Jan. 30—It has been hard to digest the daily slaughter in Gaza, much less the foreboding sense of imminent doom, awaiting the day when the word goes out that a new epidemic has been born—born out of the lethal mixture of 1.9 million displaced Palestinians, most living through a winter exposed to the elements, trapped without proper sustenance, without clean water, without proper sanitation, living in overcrowded makeshift camps.
It took almost 100 days before a major body in the West, the International Court of Justice, could actually give voice to the horror and create the possibility of healing. From the West Bank, on Jan. 28, Bethlehem’s Rev. Munther Isaac identified what South Africa had accomplished before the IJC on Jan. 11: “I think the ICJ could be a momentous point in our history, because it showed what the divide is… I think the ICJ deliberations and how countries respond to it clearly shows where people stand today, and where countries stand today. Gaza is indeed right now the moral compass of the world, and where people stand regarding the genocide that is happening in Gaza right now is important. You are either justifying the genocide or really standing with humanity and solidarity with the oppressed. To me, this is the most important moral and ethical element of the ICJ, in that it divided our world.”
The Schiller Institute call, entitled “International Court of Justice Mandates: ‘The Arc of the Moral Universe Bends Towards Justice!’,” certainly situates Wednesday’s deliberations at the UN Security Council over a resolution to hold Israel’s feet to the fire, both on implementing the ICJ legal orders to end the killings and to rush immediate and sufficient aid into Gaza. But it is not merely an issue for diplomats at the UN. The United States, its representatives, every citizen gets a chance to begin its own healing.

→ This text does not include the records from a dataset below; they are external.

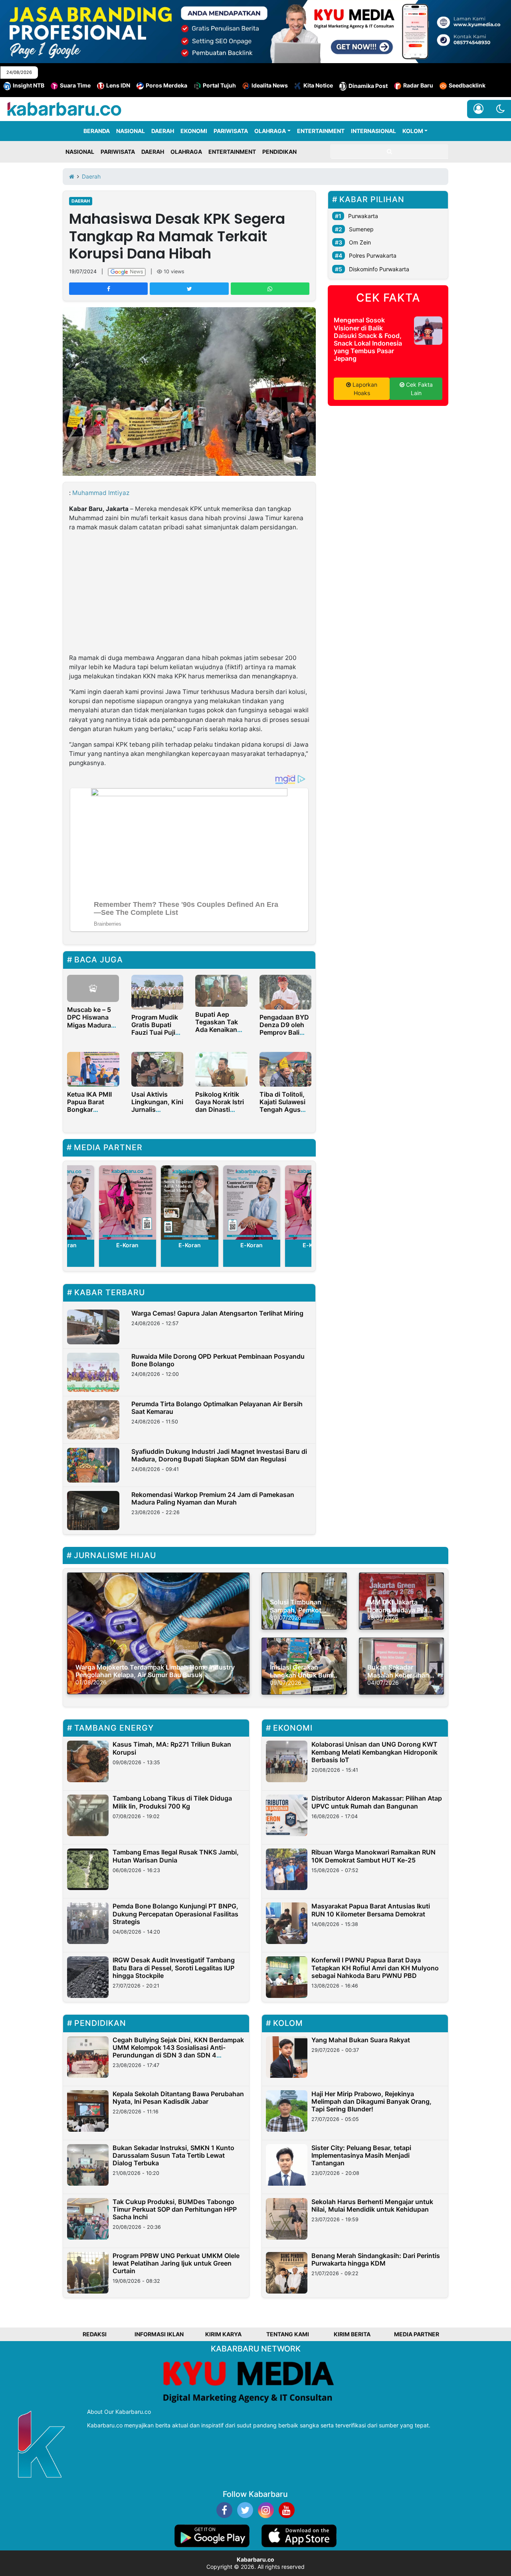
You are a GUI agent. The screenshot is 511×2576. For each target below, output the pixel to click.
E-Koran (127, 1245)
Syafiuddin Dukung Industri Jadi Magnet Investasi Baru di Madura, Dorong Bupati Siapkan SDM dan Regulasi (219, 1455)
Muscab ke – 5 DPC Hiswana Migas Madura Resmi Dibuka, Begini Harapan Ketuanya (90, 1029)
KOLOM (412, 130)
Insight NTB (28, 85)
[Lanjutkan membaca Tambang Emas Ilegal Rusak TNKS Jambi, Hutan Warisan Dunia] (88, 1869)
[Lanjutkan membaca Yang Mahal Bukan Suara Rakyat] (286, 2057)
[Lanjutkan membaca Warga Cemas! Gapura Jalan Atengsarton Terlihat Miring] (93, 1327)
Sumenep (361, 229)
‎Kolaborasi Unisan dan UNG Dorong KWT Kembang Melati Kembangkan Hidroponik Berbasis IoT (374, 1751)
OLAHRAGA (270, 130)
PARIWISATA (231, 130)
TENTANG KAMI (287, 2334)
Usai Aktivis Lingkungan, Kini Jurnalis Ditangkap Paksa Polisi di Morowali (157, 1113)
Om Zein (360, 242)
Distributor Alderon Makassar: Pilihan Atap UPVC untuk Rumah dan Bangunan (376, 1802)
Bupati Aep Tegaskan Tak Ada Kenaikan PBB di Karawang (216, 1029)
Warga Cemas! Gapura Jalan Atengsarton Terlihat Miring (217, 1313)
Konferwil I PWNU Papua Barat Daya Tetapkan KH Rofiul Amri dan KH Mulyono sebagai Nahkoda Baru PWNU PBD (375, 1967)
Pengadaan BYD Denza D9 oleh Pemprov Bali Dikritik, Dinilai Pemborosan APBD (284, 1036)
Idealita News (270, 85)
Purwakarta (363, 216)
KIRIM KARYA (223, 2334)
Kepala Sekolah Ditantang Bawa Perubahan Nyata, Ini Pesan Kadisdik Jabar (178, 2097)
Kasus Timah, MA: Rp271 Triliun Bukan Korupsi (172, 1748)
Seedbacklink (467, 85)
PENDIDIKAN (279, 151)
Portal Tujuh (219, 85)
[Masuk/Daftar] (478, 109)
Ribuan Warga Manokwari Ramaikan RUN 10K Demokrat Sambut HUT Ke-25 (373, 1856)
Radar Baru (418, 85)
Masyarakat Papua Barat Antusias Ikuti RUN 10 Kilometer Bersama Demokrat (370, 1910)
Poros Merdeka (166, 85)
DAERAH (162, 130)
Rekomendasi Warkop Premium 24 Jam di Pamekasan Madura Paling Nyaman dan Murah (212, 1498)
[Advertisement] (189, 594)
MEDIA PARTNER (416, 2334)
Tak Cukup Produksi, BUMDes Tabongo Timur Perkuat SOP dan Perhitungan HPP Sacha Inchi (175, 2209)
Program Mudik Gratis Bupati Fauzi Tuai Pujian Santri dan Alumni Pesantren (157, 1036)
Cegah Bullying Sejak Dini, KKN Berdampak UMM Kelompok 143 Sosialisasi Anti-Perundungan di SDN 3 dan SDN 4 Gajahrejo (178, 2051)
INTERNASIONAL (373, 130)
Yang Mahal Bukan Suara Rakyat (360, 2040)
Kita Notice (318, 85)
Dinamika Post (368, 85)
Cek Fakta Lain (418, 388)
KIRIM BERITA (352, 2334)
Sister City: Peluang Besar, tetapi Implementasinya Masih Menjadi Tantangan (361, 2155)
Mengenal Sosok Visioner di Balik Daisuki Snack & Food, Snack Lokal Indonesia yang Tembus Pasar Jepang (368, 339)
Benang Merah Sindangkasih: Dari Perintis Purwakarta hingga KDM (375, 2259)
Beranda (96, 130)
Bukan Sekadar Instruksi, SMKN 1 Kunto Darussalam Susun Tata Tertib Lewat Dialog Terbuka (173, 2155)
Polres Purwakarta (372, 255)
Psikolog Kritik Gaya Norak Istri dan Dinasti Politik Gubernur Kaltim (220, 1109)
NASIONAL (130, 130)
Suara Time (75, 85)
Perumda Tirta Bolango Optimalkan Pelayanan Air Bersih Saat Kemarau (217, 1407)
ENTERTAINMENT (321, 130)
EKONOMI (193, 130)
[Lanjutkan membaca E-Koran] (127, 1202)
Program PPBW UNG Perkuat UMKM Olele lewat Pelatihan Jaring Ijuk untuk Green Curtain (176, 2263)
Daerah (80, 201)
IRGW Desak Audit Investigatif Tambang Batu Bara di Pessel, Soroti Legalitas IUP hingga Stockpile (174, 1967)
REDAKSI (95, 2334)
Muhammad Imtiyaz (100, 493)
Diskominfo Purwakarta (379, 269)
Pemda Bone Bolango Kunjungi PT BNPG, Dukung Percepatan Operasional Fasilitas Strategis (175, 1913)
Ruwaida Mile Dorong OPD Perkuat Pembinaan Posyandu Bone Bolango (218, 1360)
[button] (500, 109)
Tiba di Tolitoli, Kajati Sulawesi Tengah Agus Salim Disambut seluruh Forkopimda (283, 1113)
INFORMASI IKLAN (159, 2334)
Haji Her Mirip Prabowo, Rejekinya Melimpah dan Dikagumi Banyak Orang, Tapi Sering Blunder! (371, 2101)
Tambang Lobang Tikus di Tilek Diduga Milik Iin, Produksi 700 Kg (172, 1802)
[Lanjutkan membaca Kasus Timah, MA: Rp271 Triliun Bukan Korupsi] (88, 1761)
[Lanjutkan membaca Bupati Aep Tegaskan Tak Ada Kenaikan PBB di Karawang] (221, 990)
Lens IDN (118, 85)
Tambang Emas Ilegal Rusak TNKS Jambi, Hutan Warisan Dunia (176, 1856)
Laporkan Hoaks (364, 388)
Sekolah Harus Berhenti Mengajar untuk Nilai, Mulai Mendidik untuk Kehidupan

The call concludes: “The courageous stand of Nelson Mandela’s South Africa on behalf of humanity, and therefore of the Palestinians, must now be adopted by all of us, as we shame the Anglo-American Establishment, and its accomplices, into exposing themselves to the world. And while it is they who are the perpetrators of war and genocide, it is we who are the preventers of it—should we choose to do so.”
Will it be Britain or the US or both that defile themselves with a veto of such a resolution? Or might Wednesday be the day that the shame is too much to bear? And if anyone exercises a veto, how much more charged up will the General Assembly be to put things right? The point is that, whatever evils were done to South Africa’s population over the years of apartheid, they have fashioned themselves into a moral force, capable of putting a clear choice to the world. So, it can be a lot more fun, more profoundly enjoyable, to act morally than to defile oneself.
Farmers in Greece, France and Germany are leading the charge with tractorcades and public actions, saying the insanity of undermining production must end. As with South Africans, farmers also have fashioned themselves into a moral force, simply because they insisted upon a livelihood that is necessary for humanity.
Call it an outbreak of public sanity, or whatever—but it is a precious gift not to be squandered. Choose not to.